Starting last week, Saskatchewan became the first province to allow startups and small businesses to raise capital through equity crowdfunding.
The Financial and Consumer Affairs Authority (FCAA) announced on Friday the Saskatchewan Equity Crowdfunding Exemption. The new exemption allows local startups and small businesses to use crowdfunding to sell securities such as shares, limited partnership units and promissory notes to residents of the province and unaccredited investors.
Canadian startups and small businesses have been pushing for equity crowdfunding since last year, when US President Barack Obama signed the Jumpstart Our Business Startups (JOBS) Act. The Act, signed in April 2012, created a crowdfunding exemption for American startups and opening the door to web-based funding.
The Government of Saskatchewan’s “Plan for Growth: Vision 2020 and Beyond” highlighted the importance of helping small businesses and startups in the province meet the challenges of growth.
“Small businesses play a central role in our economy,” said Gordon Wyant, the minister responsible for FCAA, in a statement. “Our government’s goal is to make sure that Saskatchewan continues to be one of the best places in Canada to start and grow a small business through competitive taxes, a continued reduction of red tape, measures to address the province’s labour shortage, and now through an additional source of funding.”
FCAA Chair and CEO Dave Wild explains in an interview that it was the local entrepreneurs who put them on the path towards equity crowdfunding.
“They were letting us know that there was a gap in fundraising for startups,” he says.
The current rules for selling stock can be “expensive, complicated and time-consuming” for startups and small business, he notes. “Equity crowdfunding will help fill the gap for these businesses so that they can compete in our market. We think it may get them over the initial funding hurdle. It offers an alternative side to finding capital.”
However, Wild notes that there are concerns as well. “One of our concerns is that entrepreneurs may not be ready to go to the public market,” he says. “There’s going to be a certain set of demands from investors. [Entrepreneurs] need to be accountable to hundreds of people.”

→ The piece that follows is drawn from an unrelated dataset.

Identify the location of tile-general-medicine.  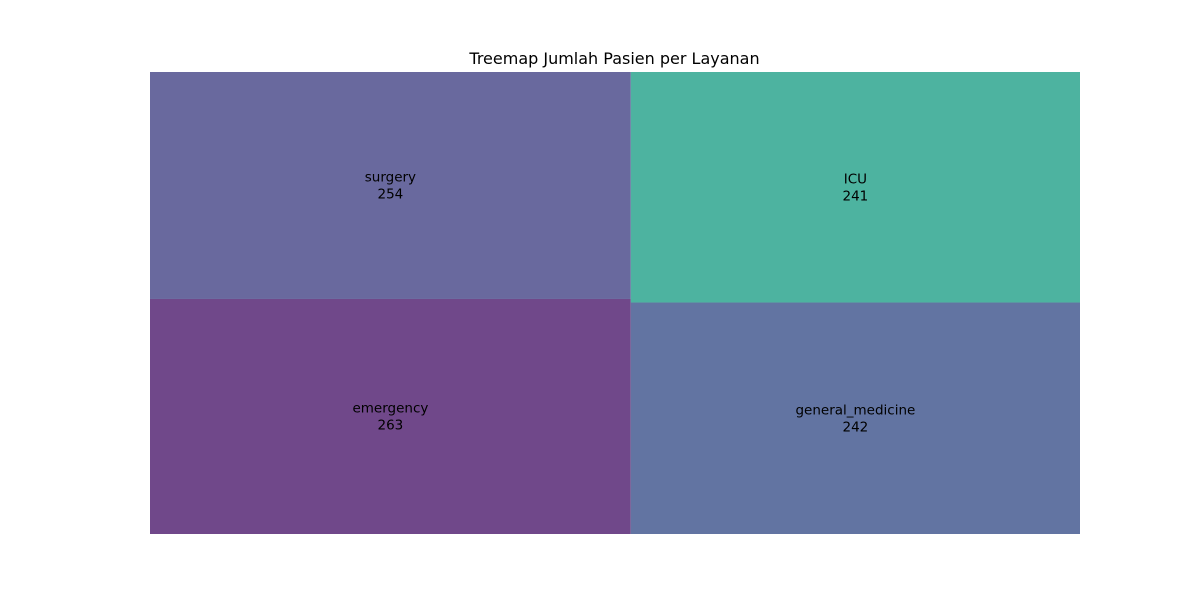
(855, 418).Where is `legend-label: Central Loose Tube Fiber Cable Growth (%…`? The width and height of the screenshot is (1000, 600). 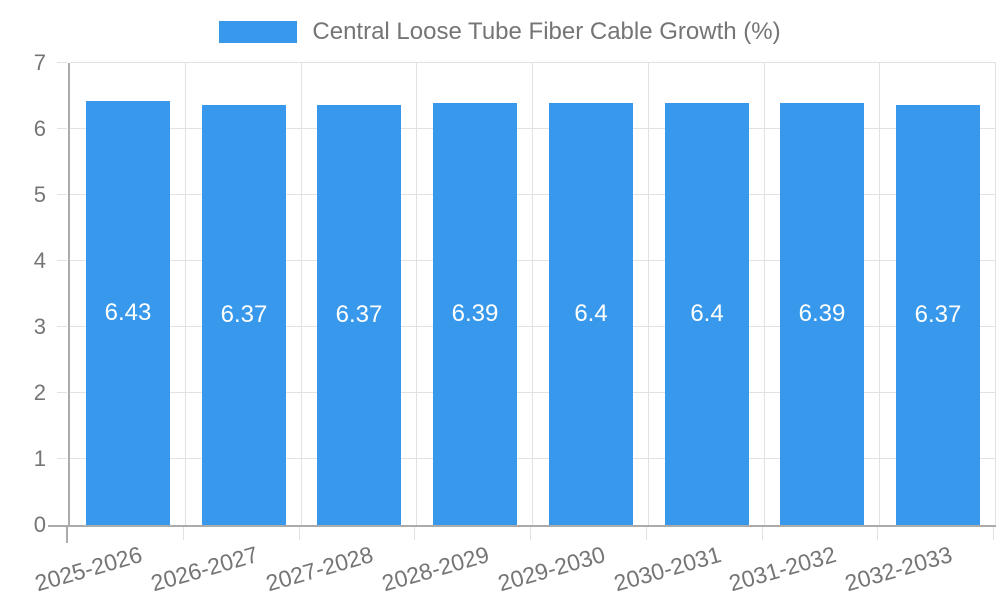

In addition to serving entrepreneurs, Wild adds that the exemption “may [also] encourage people to invest in companies, who otherwise may not invest in companies. It encourages them to get involved. It’s a unique opportunity to grow our provincial economy.”
The FCAA says that protecting the public interest is at the top of its priorities too. In addition to other precautions, the exemption limits the amount of money people can invest to $1500 for an offering.
“These will be fairly high-risk investments,” Wild says. “Even if these are great entrepreneurs, there will be some failures.”
Other provinces may also be following suit. The Ontario Securities Commission is reportedly intending to propose its own equity crowdfunding exemption for early next year.
“Equity crowdfunding is very exciting for us,” Wild says. “It feels right given the online market.”